** TAREA ESCRITA 1 **
¿Puedes convertir en una lista el párrafo del texto sobre el cielo de Marte que empieza con «Unos cuantos millones de años más tarde», conservando sus datos principales?
** TAREA ESCRITA 2 **
¿Podrías reproducir el fragmento del texto sobre el cielo de Marte que arranca en las palabras "Todos sabemos qué" y se detiene justo después de "de la Tierra?"?

** PASAJE SELECCIONADO **
►

En el cielo de Marte (en pdf)


Jesús Salvador Giner


Todos sabemos qué aspecto tiene el cielo en la Tierra, tanto de día como de noche. En el primero caso es de un azul intenso adornado con las ocasionales nubes, las cuales lo pueden transformar por completo si son suficientes y lo bastante compactas y húmedas. Por la noche el cielo es de un negro puro (o lo era, al menos), moteado por los puntos brillantes que son las estrellas. En un futuro, cuando viajemos a Marte, ¿qué se verá en su cielo?. ¿Guarda alguna similitud con el de la Tierra?

Para entender qué cielo puede observarse en Marte, o en cualquier otro mundo del Sistema Solar, ya sea planeta, luna, asteroide o cometa, antes es necesario comprender por qué en la Tierra el cielo es como es y cuáles son los factores que determinan que sea así y no de otra manera.

La atmósfera es la principal responsable de las características del cielo diurno y nocturno. Hace 4.500 millones de años, sin embargo, cuando la Tierra era muy joven, la atmósfera era bastante diferente a la que vemos hoy. En la actualidad nuestra atmósfera es oxidante, esto es, rica en oxígeno, a consecuencia de la actividad de los seres vivos (fundamentalmente plantas) que expulsan este gas como producto de la fotosíntesis, el proceso que ellos emplean para obtener energía. Pero en el pasado remoto la atmósfera no era oxidante sino reductora, o sea, rica en hidrógeno. El hidrógeno es un gas liviano, y es necesario que un planeta sea muy grande (por ejemplo, Júpiter) para que retenga este gas en su atmósfera. La Tierra hoy en día no conserva nada de hidrógeno, puesto que es un planeta pequeño y carece de la gravedad suficiente. Hace 4.500 millones de años, por el contrario, el hidrógeno aún no se había perdido al espacio, y la Tierra era un núcleo sólido rodeada por una envoltura de gas de hidrógeno (y helio en menor medida, otro gas liviano). Si hubiera habido entonces alguien mirando el cielo se habría aburrido enseguida; sólo un manto informe de gases, desplazándose rápidamente de un lugar a otro. Sólo los impactos de meteoritos, ocasionales y peligrosos, darían algo de emoción a la observación de los cielos de la primitiva Tierra.

Unos cuantos millones de años más tarde, nuestro planeta se despojó por completo de su caparazón de hidrógeno y helio debido a que el Sol emitía un intenso viento solar, producto de las reacciones nucleares de su interior, que limpió sus cercanías de gases ligeros, como el hidrógeno y el helio, que fueron a parar a las afueras del Sistema Solar y se unieron a los planetas gigantes. No obstante, la Tierra era joven, y su superficie estaba inquieta. Los impactos de meteoritos la habían agrietado y herido por todas partes, y a través de ellas surgía lava y gases como el dióxido de carbono, nitrógeno, vapor de agua, etc. Todo ello unido a la gran actividad geológica y atmosférica, con rayos descomunales y la llegada a la superficie de la radiación ultravioleta del Sol, conferían al cielo de la Tierra un aspecto un tanto amenazador (figura 1).

◄

Datos:
►

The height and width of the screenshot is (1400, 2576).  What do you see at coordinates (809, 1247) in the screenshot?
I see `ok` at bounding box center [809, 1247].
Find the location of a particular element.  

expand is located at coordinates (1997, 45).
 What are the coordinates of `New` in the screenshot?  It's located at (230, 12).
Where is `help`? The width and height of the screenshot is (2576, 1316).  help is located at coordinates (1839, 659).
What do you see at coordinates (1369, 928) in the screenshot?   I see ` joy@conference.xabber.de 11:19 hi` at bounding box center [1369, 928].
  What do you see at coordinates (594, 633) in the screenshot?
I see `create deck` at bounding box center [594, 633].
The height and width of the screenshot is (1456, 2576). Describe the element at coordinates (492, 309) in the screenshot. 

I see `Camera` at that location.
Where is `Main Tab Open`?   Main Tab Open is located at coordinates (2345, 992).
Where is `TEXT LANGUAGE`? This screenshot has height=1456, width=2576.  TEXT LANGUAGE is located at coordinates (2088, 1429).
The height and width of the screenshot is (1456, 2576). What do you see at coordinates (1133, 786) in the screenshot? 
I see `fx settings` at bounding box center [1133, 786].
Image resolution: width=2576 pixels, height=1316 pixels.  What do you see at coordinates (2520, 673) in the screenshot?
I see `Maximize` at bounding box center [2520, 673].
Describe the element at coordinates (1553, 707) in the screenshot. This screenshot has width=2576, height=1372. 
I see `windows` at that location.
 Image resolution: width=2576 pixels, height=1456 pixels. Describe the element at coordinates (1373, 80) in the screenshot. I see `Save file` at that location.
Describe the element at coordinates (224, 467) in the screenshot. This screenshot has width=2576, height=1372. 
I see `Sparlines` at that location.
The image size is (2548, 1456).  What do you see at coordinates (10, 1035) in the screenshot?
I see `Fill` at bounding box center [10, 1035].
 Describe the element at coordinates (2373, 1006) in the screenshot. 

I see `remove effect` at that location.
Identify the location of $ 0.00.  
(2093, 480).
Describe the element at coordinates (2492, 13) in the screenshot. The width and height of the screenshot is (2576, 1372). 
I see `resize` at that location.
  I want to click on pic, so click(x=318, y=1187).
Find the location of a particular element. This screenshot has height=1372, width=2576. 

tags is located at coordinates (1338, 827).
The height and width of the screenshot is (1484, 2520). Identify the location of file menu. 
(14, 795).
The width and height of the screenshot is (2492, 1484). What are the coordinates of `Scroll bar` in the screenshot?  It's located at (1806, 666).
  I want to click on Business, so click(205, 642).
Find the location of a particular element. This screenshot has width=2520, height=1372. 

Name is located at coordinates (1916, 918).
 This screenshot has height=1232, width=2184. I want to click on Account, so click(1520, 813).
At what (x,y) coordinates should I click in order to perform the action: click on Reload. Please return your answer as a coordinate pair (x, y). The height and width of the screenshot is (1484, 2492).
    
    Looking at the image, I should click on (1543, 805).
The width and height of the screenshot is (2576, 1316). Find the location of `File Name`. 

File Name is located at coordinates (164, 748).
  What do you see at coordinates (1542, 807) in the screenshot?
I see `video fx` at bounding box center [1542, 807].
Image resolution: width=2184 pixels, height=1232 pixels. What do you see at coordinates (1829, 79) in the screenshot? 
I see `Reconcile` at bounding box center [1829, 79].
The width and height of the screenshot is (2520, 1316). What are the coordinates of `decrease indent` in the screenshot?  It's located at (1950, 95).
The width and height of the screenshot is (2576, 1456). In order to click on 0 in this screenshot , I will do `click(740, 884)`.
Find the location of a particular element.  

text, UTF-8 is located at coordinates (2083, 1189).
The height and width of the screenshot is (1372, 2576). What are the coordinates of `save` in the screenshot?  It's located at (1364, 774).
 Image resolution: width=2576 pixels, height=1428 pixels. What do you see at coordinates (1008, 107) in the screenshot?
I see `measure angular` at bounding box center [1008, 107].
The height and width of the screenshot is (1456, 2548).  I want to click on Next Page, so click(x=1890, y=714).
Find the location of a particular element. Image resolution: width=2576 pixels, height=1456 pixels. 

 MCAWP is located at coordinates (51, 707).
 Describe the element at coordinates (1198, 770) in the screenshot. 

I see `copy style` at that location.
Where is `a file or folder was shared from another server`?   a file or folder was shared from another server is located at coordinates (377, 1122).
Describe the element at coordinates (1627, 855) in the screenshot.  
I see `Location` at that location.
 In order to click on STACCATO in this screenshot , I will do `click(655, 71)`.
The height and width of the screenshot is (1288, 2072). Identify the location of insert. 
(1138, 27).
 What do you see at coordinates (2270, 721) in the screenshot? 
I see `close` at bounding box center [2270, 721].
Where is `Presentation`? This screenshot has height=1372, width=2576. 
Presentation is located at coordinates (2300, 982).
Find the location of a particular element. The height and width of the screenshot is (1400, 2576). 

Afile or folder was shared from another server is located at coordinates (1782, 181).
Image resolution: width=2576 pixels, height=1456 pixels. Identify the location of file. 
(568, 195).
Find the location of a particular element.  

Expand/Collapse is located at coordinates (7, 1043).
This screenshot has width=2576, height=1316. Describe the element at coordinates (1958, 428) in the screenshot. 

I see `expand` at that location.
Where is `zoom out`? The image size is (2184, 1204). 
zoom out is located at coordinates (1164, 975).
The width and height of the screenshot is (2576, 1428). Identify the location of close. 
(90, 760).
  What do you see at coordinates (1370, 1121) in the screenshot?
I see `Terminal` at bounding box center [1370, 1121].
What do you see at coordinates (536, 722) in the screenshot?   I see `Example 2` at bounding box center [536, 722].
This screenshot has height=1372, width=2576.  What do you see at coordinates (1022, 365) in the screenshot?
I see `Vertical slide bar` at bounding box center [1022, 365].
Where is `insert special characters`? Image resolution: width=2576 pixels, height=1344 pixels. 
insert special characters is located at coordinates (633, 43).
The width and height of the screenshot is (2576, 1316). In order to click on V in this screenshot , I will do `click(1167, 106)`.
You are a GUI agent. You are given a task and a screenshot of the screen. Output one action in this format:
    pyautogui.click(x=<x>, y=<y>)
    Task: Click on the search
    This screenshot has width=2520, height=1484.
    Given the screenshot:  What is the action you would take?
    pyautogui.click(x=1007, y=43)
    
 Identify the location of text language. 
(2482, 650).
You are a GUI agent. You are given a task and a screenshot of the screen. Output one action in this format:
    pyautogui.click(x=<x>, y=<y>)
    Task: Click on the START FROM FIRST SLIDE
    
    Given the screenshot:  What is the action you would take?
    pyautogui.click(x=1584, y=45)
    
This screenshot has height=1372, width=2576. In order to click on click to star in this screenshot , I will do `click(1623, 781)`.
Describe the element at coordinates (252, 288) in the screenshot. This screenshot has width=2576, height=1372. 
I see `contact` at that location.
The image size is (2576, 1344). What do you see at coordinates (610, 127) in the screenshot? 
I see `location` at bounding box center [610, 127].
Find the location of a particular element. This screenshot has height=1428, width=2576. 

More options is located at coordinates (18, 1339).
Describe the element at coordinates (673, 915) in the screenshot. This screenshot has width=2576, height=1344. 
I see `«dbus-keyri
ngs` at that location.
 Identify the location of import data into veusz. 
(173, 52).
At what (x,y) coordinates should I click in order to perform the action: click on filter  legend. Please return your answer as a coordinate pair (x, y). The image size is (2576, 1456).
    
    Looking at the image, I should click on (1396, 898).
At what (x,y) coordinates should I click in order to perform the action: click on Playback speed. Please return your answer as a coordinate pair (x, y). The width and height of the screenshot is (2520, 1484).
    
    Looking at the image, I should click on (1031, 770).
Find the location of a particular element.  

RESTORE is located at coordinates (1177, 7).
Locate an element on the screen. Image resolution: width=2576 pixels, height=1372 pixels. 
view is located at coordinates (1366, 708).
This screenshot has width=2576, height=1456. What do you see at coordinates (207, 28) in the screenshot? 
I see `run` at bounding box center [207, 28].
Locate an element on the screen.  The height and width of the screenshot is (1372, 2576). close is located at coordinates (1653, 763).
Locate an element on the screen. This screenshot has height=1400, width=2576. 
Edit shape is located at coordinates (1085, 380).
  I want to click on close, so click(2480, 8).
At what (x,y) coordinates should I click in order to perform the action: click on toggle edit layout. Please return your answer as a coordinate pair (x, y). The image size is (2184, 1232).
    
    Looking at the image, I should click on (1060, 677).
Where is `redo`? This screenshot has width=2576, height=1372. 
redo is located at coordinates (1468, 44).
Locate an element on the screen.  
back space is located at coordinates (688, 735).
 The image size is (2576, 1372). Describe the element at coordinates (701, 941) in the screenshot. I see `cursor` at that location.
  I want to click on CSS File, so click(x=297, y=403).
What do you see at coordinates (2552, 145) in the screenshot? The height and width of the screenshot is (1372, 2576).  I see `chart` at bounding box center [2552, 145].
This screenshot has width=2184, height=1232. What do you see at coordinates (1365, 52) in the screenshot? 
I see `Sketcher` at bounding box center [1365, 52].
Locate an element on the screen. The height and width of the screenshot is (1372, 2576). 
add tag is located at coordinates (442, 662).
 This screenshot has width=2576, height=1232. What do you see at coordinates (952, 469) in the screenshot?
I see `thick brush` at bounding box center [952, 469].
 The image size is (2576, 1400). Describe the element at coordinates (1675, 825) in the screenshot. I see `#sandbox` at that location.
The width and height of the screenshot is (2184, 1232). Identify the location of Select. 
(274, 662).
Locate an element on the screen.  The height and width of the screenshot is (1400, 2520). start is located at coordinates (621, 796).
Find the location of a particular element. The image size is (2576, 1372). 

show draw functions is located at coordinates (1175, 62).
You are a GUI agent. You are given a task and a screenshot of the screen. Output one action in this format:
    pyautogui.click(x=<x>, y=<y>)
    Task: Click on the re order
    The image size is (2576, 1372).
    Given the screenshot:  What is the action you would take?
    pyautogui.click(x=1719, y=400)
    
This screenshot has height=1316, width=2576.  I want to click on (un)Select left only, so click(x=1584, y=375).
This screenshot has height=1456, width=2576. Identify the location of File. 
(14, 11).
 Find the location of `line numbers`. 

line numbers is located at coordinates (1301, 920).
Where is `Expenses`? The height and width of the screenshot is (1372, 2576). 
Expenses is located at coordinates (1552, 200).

◄

** RESULTADO 1 **
- Millones de años después, la Tierra perdió por completo su envoltura de hidrógeno y helio.
- La causa fue el intenso viento solar, producto de las reacciones nucleares del interior del Sol. Este viento barrió esos gases ligeros hacia las afueras del Sistema Solar, donde se unieron a los planetas gigantes.
- La superficie de la joven Tierra seguía inquieta, agrietada por los impactos de meteoritos.
- Por esas grietas salían lava y gases como dióxido de carbono, nitrógeno y vapor de agua.
- Varios factores daban al cielo un aspecto amenazador: la gran actividad geológica y atmosférica, los rayos descomunales y la radiación ultravioleta del Sol que llegaba a la superficie.

** RESULTADO 2 **
Todos sabemos qué aspecto tiene el cielo en la Tierra, tanto de día como de noche. En el primero caso es de un azul intenso adornado con las ocasionales nubes, las cuales lo pueden transformar por completo si son suficientes y lo bastante compactas y húmedas. Por la noche el cielo es de un negro puro (o lo era, al menos), moteado por los puntos brillantes que son las estrellas. En un futuro, cuando viajemos a Marte, ¿qué se verá en su cielo?. ¿Guarda alguna similitud con el de la Tierra?